Tuesday, December 11th, 2007

I know it’s good advice to never say “never,” or you inevitably wind up doing the very thing that you said you would never do. But, as long as I am investing in real estate properties, I won’t shoot myself in the foot by making additional payments to my mortgages. Here on some reasons why:

1. Don’t drink your liquid assets. If you increase monthly payments to a mortgage, you are reducing your liquid assets, one of the most precious resource that investors have. Most real estate investors are property rich and cash poor. We need cash for unexpected repairs, or to replace broken refrigerators or furnaces, or to make the mortgage payments between tenants. Of course, there are techniques for greatly reducing the cost of replacing high-ticket items, like buying ahead of time, as mentioned in the earlier post Maximize Rental House Profits — buy ahead of time and install yourself, and utilizing construction equipment recycle stores, but we still must be prepared for inevitable financial jolt.

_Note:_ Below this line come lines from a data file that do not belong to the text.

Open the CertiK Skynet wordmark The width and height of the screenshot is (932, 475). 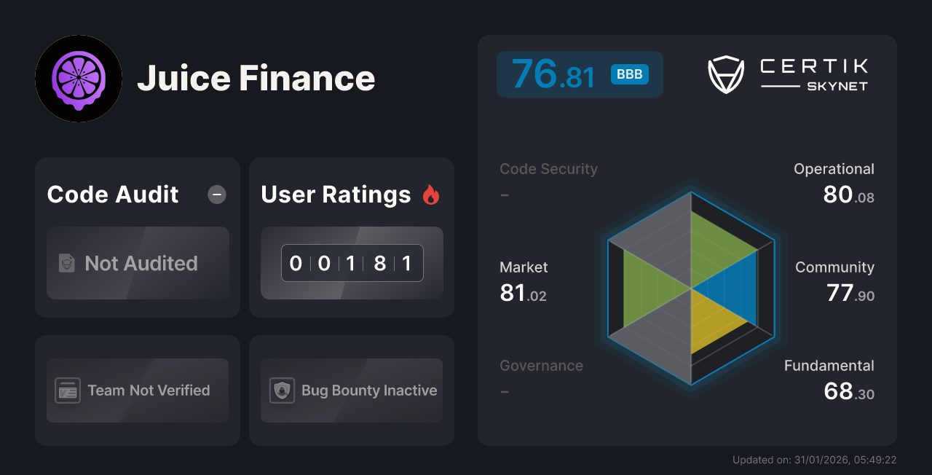(813, 73)
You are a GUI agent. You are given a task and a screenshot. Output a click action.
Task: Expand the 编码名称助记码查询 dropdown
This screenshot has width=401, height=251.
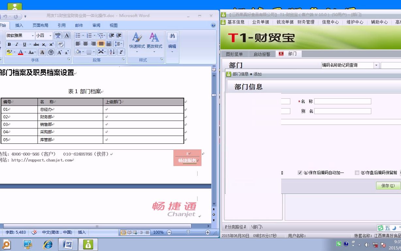tap(376, 65)
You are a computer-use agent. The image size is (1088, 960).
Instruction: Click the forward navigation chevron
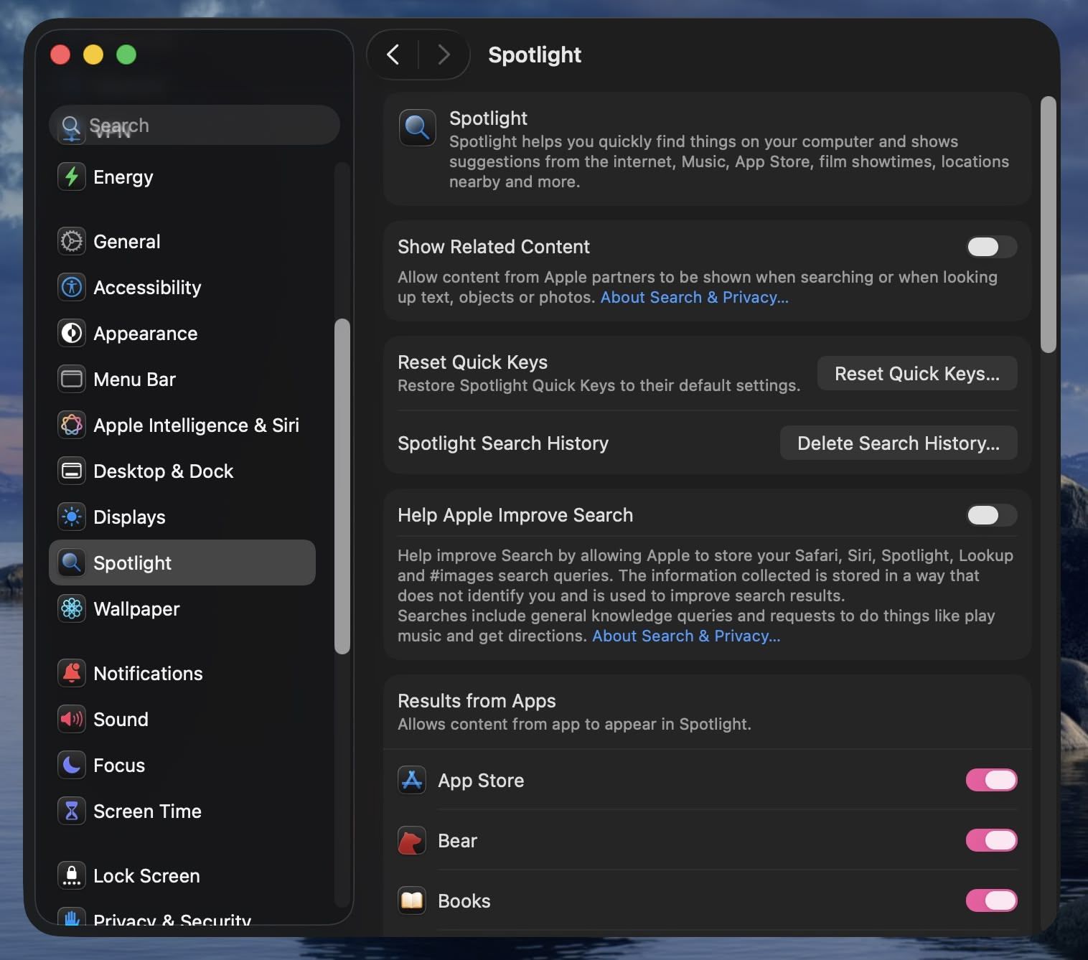(444, 54)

2. Live in the future, not the present. Why use present-value dollars to pay off your present-value debt? As real estate investors, we want a situation where we put in a little effort and get a big payback. Let inflation work for you. After 10 to 20 years of owning a house, the value of the dollar goes down as the price of your house goes up. Think back to when you were younger, and how much more you could buy for a dollar than you can now. Remember 5-cent packages of chewing gum, gasoline for 15 cents a gallon, a steak dinner for 30 cents? I don’t either, but we know it was true.

The point is, you can pay your mortgage with future dollars, which will be worth a fraction of today’s dollars. Once you have a mortgage locked in, the relative value of that loan will continuously drop.

3. Let tenants be your new best friends. Why spend your money when someone else is eager to pay it off for you? Provide a nice place to live at a fair price and you can keep tenants in a place for as long you want. And, the longer they live there the closer you are to having that mortgage paid off. In fact, tenants are better than friends. How many friends do you have who don’t always tell you how smart their kids are, and they actually help make you rich?

4. Time your pay off. Rather than make additional payments, it’s best to wait and just pay the whole mortgage off early. It’s useful to pay off a mortgage, if you wait until you have a relatively small amount left to pay, and you pay it all off with a chunk of money that falls in your lap. Or, when you sell a house and use part of the money you receive to pay off an existing small amount that you still owe. This way, you actually increase your cash flow.

Don’t drain you wallet making extra payments on your mortgage. Why do the casinos make so much money? Because the odds are always in their favor. Put the odds in your favor, by letting time, and tenants, do the heavy lifting for you.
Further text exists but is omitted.